Large-scale social media analysis with Hadoop

Washington, DC
May 23, 2010
A tutorial in conjunction with ICWSM 2010

Over the last several years there has been a rapid increase in the number, variety, and size of readily available social media data. As such, there is a growing demand for software solutions that enable one to extract relevant information from these data. For sufficiently large data sets (e.g., networks with hundreds of millions of nodes) distributed solutions are often necessary, as the storage and memory constraints of single machines are prohibitive. Hadoop, an open source implementation of the map/reduce paradigm, is an increasingly popular framework for processing such data sets at the terabyte and petabyte scale using commodity hardware.

In this tutorial we will discuss the use of Hadoop for processing large-scale social data sets. We will first cover the map/reduce paradigm in general and subsequently discuss the particulars of Hadoop's implementation.
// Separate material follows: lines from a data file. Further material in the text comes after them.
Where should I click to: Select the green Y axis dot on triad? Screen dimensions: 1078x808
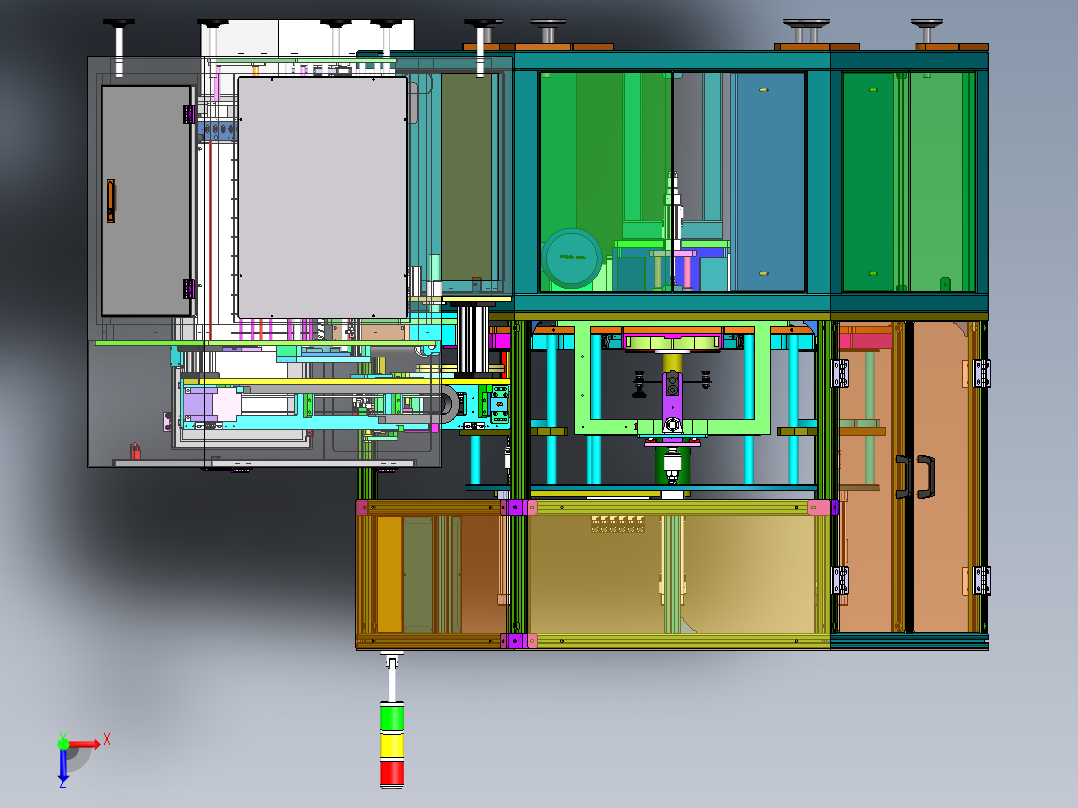[63, 743]
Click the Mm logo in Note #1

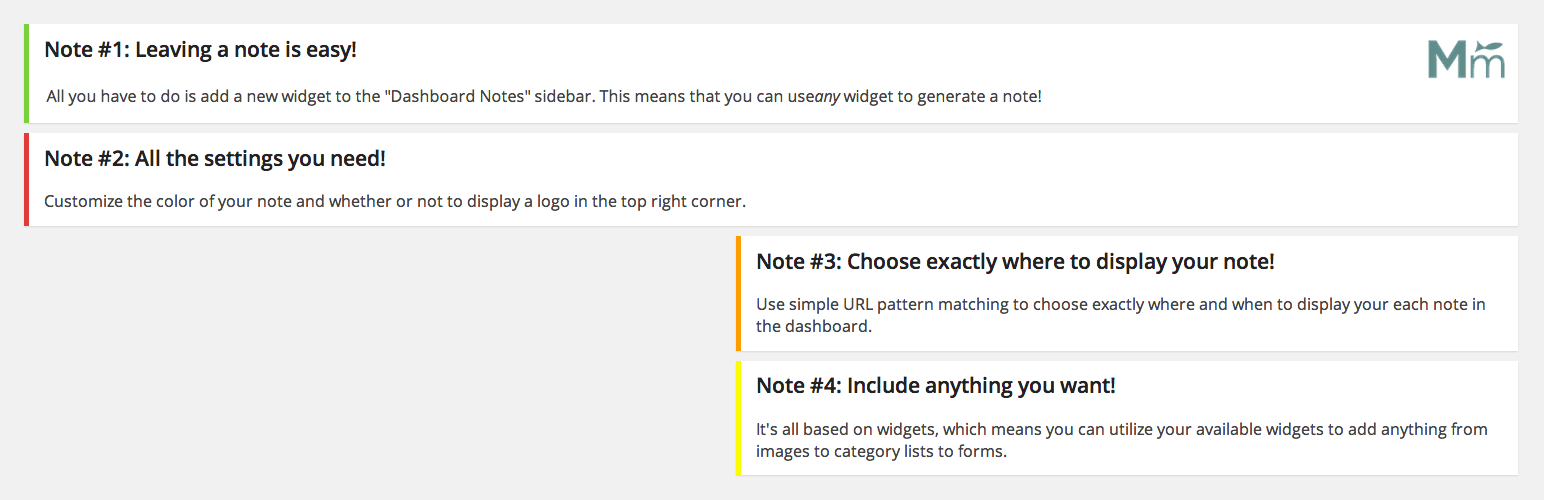[1466, 60]
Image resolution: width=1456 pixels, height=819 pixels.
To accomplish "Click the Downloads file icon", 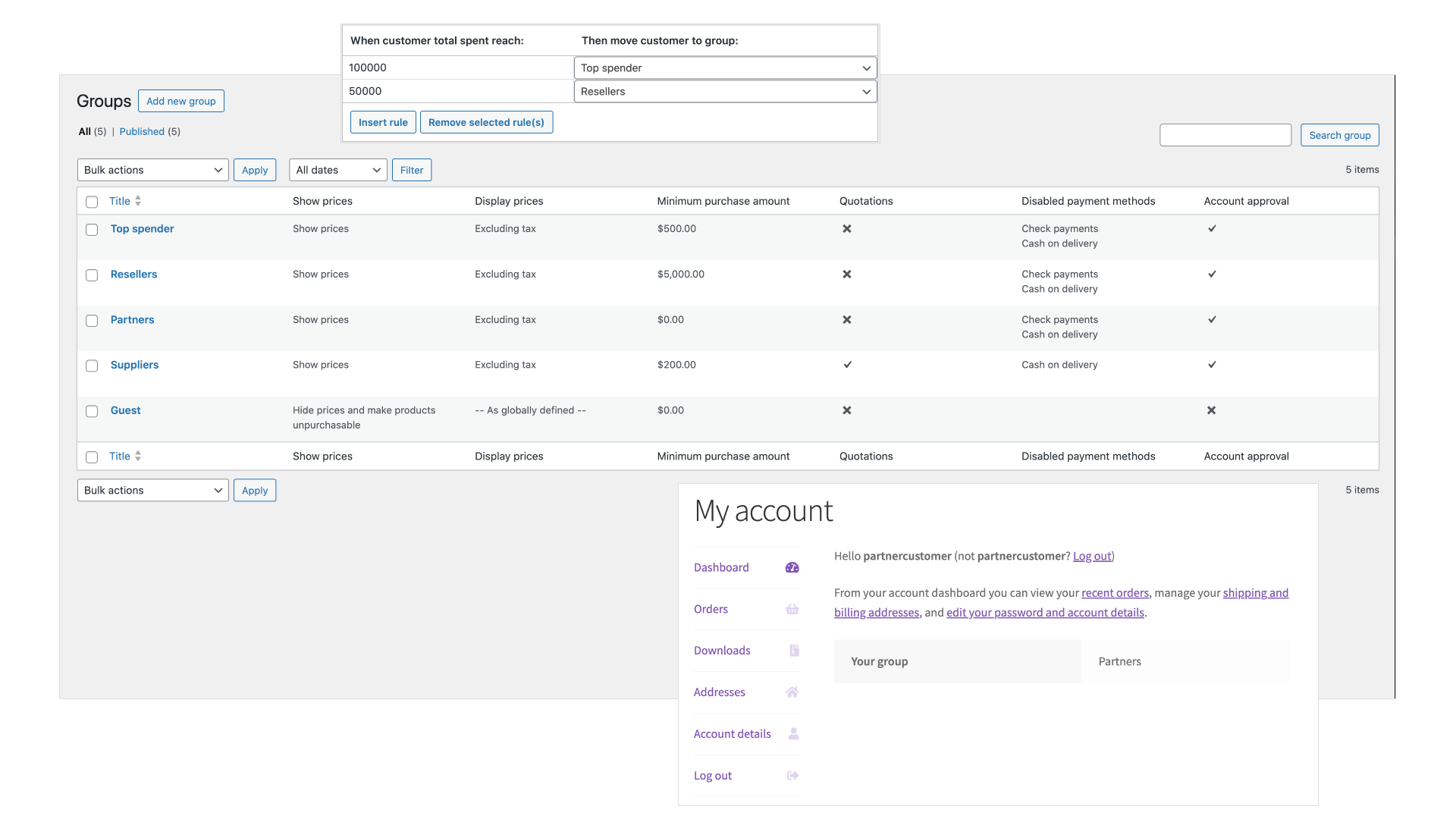I will 794,651.
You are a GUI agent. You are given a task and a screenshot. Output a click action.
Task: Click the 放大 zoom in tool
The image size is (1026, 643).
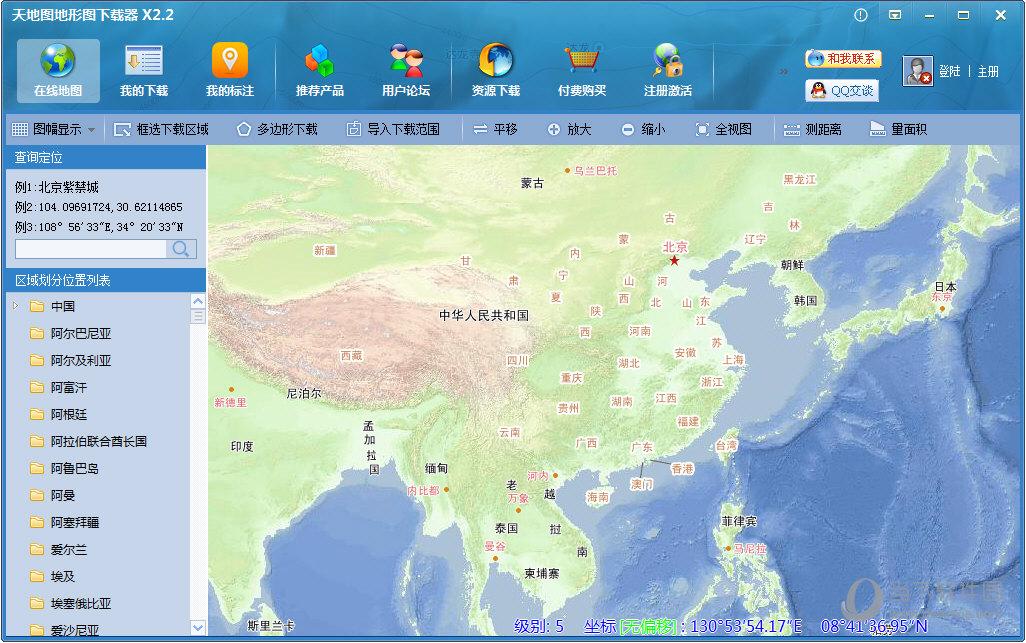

We will then present several use cases for Hadoop in analyzing example data sets, examining the design and implementation of various algorithms with an emphasis on social network analysis. Accompanying data sets and code will be made available.

Bio: Jake Hofman is a member of the Human Social Dynamics group at Yahoo! Research. His work involves data-driven modeling of complex systems, focusing on applications of machine learning and statistical inference to large-scale data. He holds a B.S. in Electrical Engineering from Boston University and a Ph.D. in Physics from Columbia University.